イギリスが誇る伝統、ミルクティーの魅力

「紅茶といえばミルクティー」と言うほど、イギリスの生活に深く根付いているのが、紅茶にミルクを加えた飲み方です。なんと国民の98%が紅茶を飲むときにミルクを入れるというデータもあり、これは単なる好みではなく、文化そのものと言えるでしょう。

朝の家族団らんから仕事中のひととき、午後のティータイムまで、ミルクティーはイギリス人の日常に欠かせない存在です。濃い色の紅茶に温かいミルクを注ぐことで、まろやかな口当たりになり、ほっとする味わいが広がります。

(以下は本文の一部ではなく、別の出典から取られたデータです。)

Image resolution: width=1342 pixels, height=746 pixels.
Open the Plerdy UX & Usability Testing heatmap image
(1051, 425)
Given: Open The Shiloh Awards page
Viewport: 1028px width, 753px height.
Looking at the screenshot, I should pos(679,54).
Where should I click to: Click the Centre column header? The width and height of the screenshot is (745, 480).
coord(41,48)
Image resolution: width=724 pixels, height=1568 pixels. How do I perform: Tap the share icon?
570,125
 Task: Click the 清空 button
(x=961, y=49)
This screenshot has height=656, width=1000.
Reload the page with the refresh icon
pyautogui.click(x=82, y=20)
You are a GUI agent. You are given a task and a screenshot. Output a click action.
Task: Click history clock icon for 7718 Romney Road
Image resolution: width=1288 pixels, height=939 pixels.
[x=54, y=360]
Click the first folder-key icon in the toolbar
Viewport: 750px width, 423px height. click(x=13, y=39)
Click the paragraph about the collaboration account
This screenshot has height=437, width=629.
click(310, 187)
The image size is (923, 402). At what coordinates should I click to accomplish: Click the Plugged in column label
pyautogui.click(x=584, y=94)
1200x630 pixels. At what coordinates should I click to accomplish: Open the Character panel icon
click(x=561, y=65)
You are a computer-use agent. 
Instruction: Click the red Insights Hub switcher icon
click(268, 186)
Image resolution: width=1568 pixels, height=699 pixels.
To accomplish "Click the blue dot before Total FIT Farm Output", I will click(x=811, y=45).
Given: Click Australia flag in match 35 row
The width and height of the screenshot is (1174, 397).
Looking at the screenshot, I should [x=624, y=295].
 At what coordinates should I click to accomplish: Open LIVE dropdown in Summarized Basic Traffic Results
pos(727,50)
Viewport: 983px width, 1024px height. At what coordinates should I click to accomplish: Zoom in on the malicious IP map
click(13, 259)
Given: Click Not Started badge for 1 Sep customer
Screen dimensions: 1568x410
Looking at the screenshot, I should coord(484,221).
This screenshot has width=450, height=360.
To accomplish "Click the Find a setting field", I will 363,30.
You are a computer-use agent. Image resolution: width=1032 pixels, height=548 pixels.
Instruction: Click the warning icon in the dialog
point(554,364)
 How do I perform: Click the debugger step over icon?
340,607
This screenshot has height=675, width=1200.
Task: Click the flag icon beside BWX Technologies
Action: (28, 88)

この習慣は17世紀後半にさかのぼり、当初はミルクが陶器を守る役目もあったとされていますが、今ではすっかり味わいの一部として定着しています。

紅茶業界で長年活躍してきたティーブレンダーや紅茶商たちによれば、ミルクティーは流行ではなく、時代を超えて続く伝統だといいます。近年では世界的にルイボスティー や抹茶の人気も高まっていますが、イギリスの人々にとってミルクティーの地位は揺るぎないもの。お茶の時間がもたらす安心感や、日々の小さな儀式のような風景は、今も変わらず続いています。

一口飲めばわかる、ミルクと紅茶が織りなす温かさ。それは、単なる飲み物ではなく、イギリスの暮らしの心そのものかもしれません。